Top of Given data

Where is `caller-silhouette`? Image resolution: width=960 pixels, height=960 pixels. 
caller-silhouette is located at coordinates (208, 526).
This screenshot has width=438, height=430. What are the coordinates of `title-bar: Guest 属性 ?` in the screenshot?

Bottom of Given data
Top of Given data

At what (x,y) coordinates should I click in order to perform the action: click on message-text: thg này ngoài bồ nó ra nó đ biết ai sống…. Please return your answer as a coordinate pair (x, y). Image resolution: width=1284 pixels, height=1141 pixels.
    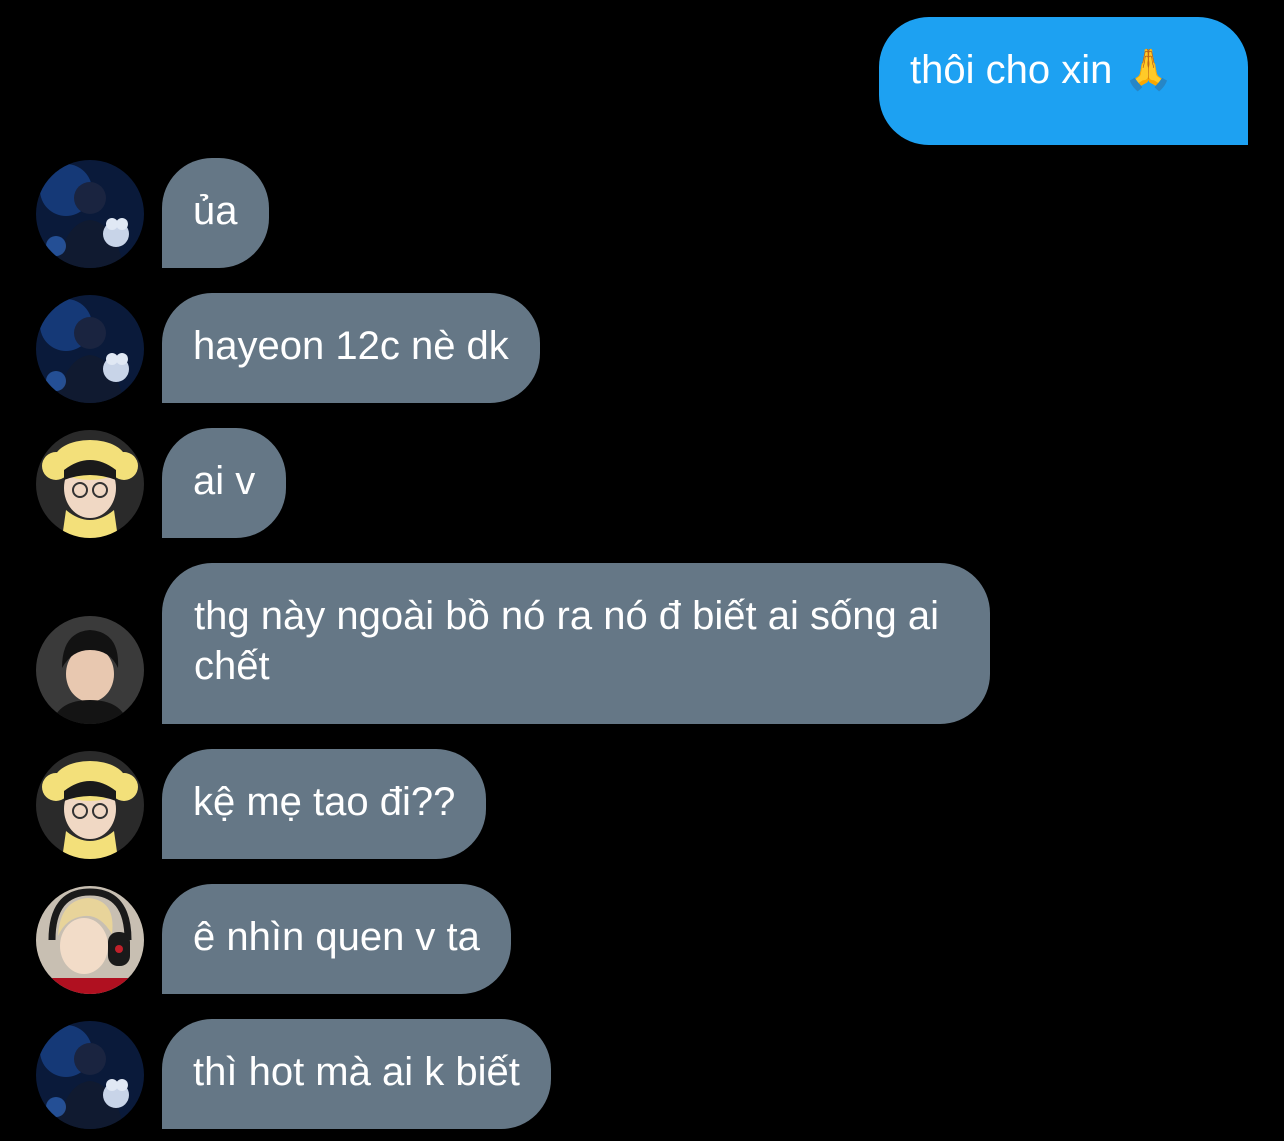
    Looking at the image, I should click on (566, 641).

Bottom of Given data

• Requirement: Reproduce the data from the line with "pixels, height=960 pixels." up to and including the line with "This screenshot has".

• Output for this exercise:
Where is `caller-silhouette`? Image resolution: width=960 pixels, height=960 pixels. 
caller-silhouette is located at coordinates (208, 526).
This screenshot has width=438, height=430. What are the coordinates of `title-bar: Guest 属性 ?` in the screenshot?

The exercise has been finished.